Text description provided by the architects. Intercultural inspiration
Amman is a fast-growing city entirely made up of buildings in local natural stone: not only the well-off neighbourhoods but also poorer districts, and not only homes but also offices, hotels, museums and shops.
The Dutch embassy project concerns the renovation of an understated villa within a walled garden. The building was renovated and extended because it was too small, and not earthquake-proof. Hospitality in combination with security formed the essence of the design brief. The entrances and the various consulate functions are situated on the ground floor in the original building layer, while a separate new structure above this houses the more representative section of the embassy. The building as a whole is given a unified character by a light-filtering portico made of local Jerusalem Stone. This framework emphasizes the relation with the garden and shades the building from the heat of the sun, so the embassy staff can enjoy the attractive views of the garden without the discomfort of excessive heat. Intended to express both hospitality and security, the portico rising above the enclosure wall forms the new public face of the embassy. As symbolic as the Acropolis in Athens, or modern interpretations of the temple and agora such as Oscar Niemeyer’s Mondadori building in Milan, but now expressed in the structural vocabulary of Amman: classic modern architecture as a new and contemporary image, adapted to the local context of building traditions and climate. The rhythm of the columns originates in the interplay of the dimensions of the elements of the original villa’s structure as well as computer simulations of their function as sunshades.
Sustainable installations for a temperate microclimate
Photovoltaic cells, solar panels, rainwater storage
A sustainable installation concept for the building has been developed in partnership with installation consultancy firm Royal Haskoning Nederland.
On the awning roof and the south portico, solar panels and parasol sails catch the sunlight. The eastern parasol sails can be shifted towards the terrace when the harsh morning sun shines directly onto the facade, but also in winter, so that the building can be warmed if required.

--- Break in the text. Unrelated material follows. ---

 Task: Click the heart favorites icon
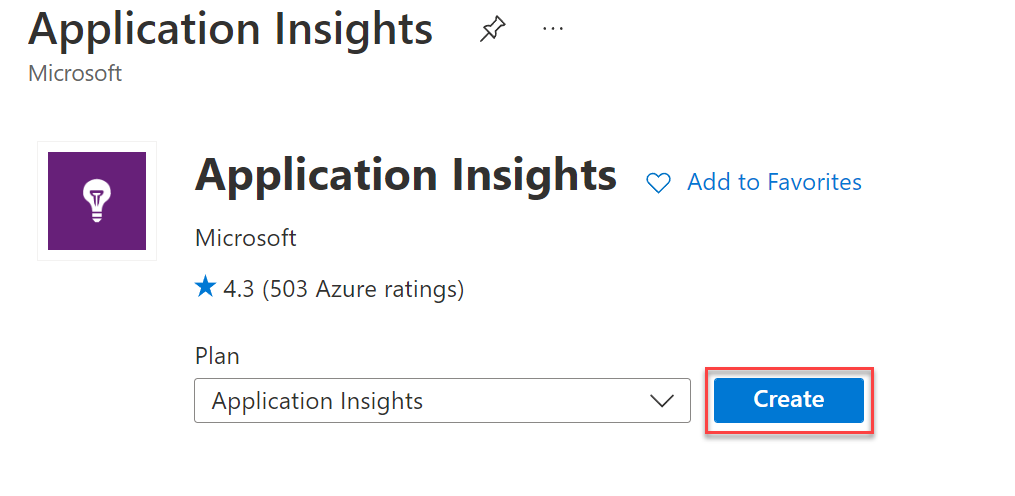[658, 183]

The original swimming pool is reused as a water buffer for the storage of heat/cold from the solar collectors above the parking places. During the day the building is cooled using this energy. In the winter, in contrast, these panels collect heat, so the temperature differences between day and night can be moderated. A heating circuit for this purpose has been incorporated in the embassy’s floors. Fifty percent of the awning roof is made up photovoltaic cells, enough for all the building’s electricity needs. The remainder of the roof area is fitted with sails to shade out the sunlight, so its heat is captured and ventilated away. Rainwater is also captured. Because of these measures, as well as the use and re-use of local materials, the building has been certified under the LEED Green Building Rating System. A silver rating is already assured, and a gold rating seems possible, making this the first building in Jordan and the first Dutch embassy to receive such an award.